Cyclists Riding Between Busses

Surprisingly, the use of a bicycle as a getaway vehicle is on the rise. This is probably because robbers can’t flee quickly enough on foot, and a motor vehicle would be too easy to identify.

A bicycle provides the best of both worlds: it moves faster than anyone could run and it is difficult to identify. A well masked robber could jump onto a waiting bicycle and make it out of the sight of witnesses in a matter of minutes.

And, of course, bicycles can be ridden across grassy areas and onto walkways and sidewalks. A motor vehicle would not be able to follow the thief.

One recent high profile case in New York featured “a flurry of armed robberies in Westchester and Putnam counties.” Banks, gas stations and convenience stores were all struck.

According to an article on this topic, “Several of the highest profile cases were closed by arrests in Rye, Eastchester and in Dutchess County, where the so-called ‘bicycle bandit’ confessed Thursday to 15 robberies in four counties. Those armed robberies included seven gas stations and stores in Peekskill, Ossining, Mount Kisco, Scarsdale and Eastchester in Westchester County as well as Deli Land in Kent, Putnam County.”

The robber used a BB gun for a weapon and fled on a black BMX bicycle. He wasn’t however caught on the bicycle, as one might expect. The arrest was described as follows:

“He was pulled over in a red Ford pickup by a state trooper for a malfunctioning tail light. The trooper found a black BMX bike in the pickup’s bed and a black BB gun inside. In each robbery, the suspect covered his face with a black scarf and wore gloves with a black ‘X’ on the back.”

While in the process of committing these crimes, the suspect was draped in black clothing. A scarf covered his face and gloves with a black “x” covered his hands. Even his bicycle was black.

Not only was he well disguised, but a black bicycle is generally the most difficult to distinguish. Bikes with fancy paint jobs stand out and are often distinct from other bikes, even those of the same brand.

So, this thief did a great job of making himself unidentifiable as he was in the process of committing this string of robberies. Given the trouble he went to to make himself nondescript, one would think he would never get caught.

What gave him away? A malfunctioning tail light on his pickup truck. In other words, not maintaining his motor vehicle, which is always a high maintenance item, gave him away.

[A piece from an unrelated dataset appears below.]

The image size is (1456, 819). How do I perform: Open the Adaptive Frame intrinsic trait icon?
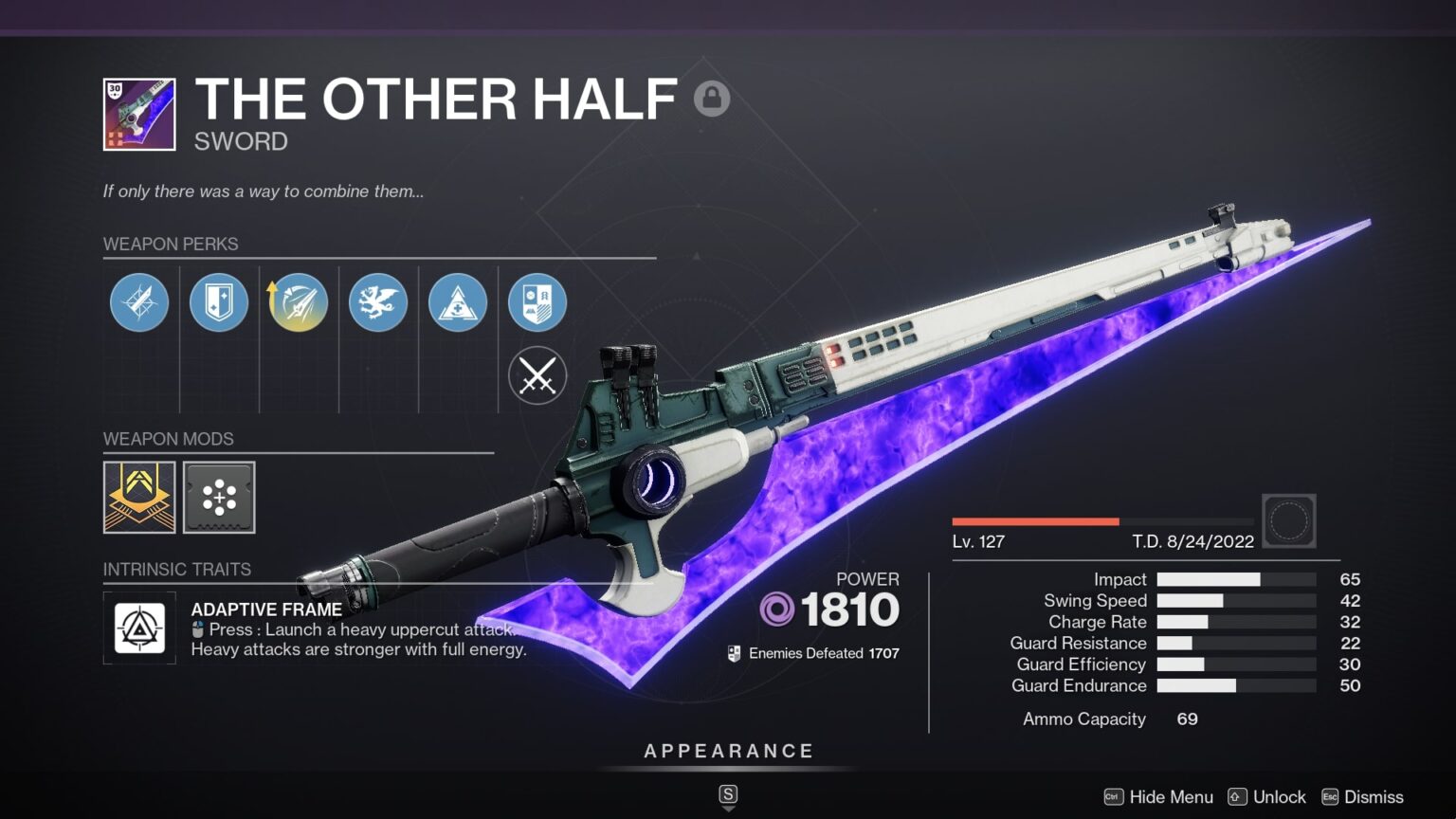point(139,627)
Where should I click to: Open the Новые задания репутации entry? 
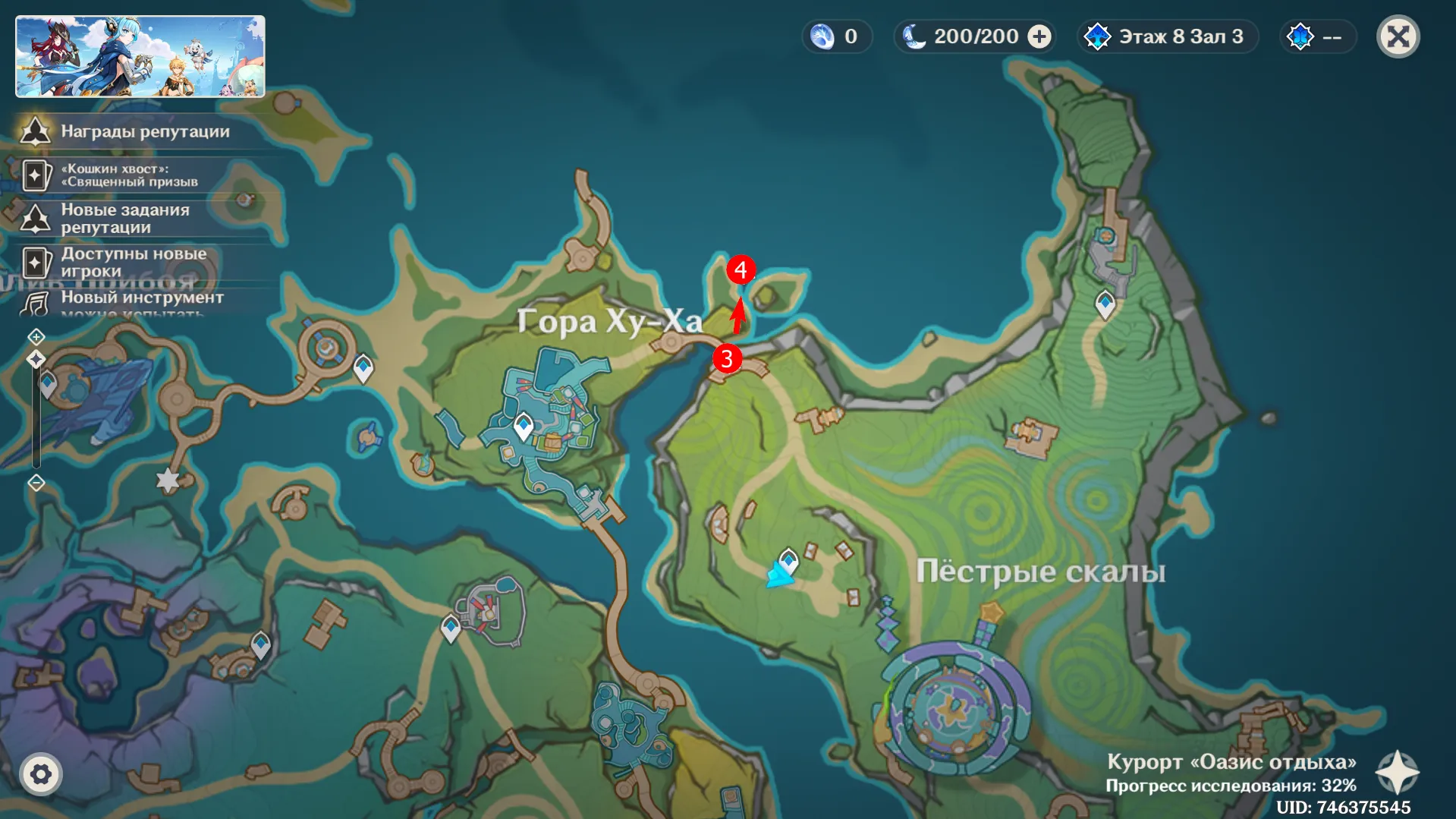tap(125, 219)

And safety items on a motor vehicle often draw the attention of police who will pull over and ticket anyone whose vehicle is deemed a hazard.

Had it not been for this truck, the suspect might still be robbing local businesses, fleeing on a bicycle to his heart’s content. A bicycle does not have to be maintained to any particular standard. And, police ignore bicycles unless the rider is violating the traffic laws, in which case he or she might get pulled over.

Stories like this should not encourage anyone to use a bicycle as a getaway vehicle. However, they do make it clear that there are many ways in which a bicycle is superior to a car.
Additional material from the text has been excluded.